Please set down every record exactly as it appears below.

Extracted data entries
★ ★ ★ ★ ★ ★ ★
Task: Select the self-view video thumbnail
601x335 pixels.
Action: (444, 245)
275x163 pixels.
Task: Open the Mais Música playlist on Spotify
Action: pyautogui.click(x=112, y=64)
★ ★ ★ ★ ★ ★ ★
= Reply =
Task: Select the self-view video thumbnail
601x335 pixels.
Action: (444, 245)
275x163 pixels.
Task: Open the Mais Música playlist on Spotify
Action: pyautogui.click(x=112, y=64)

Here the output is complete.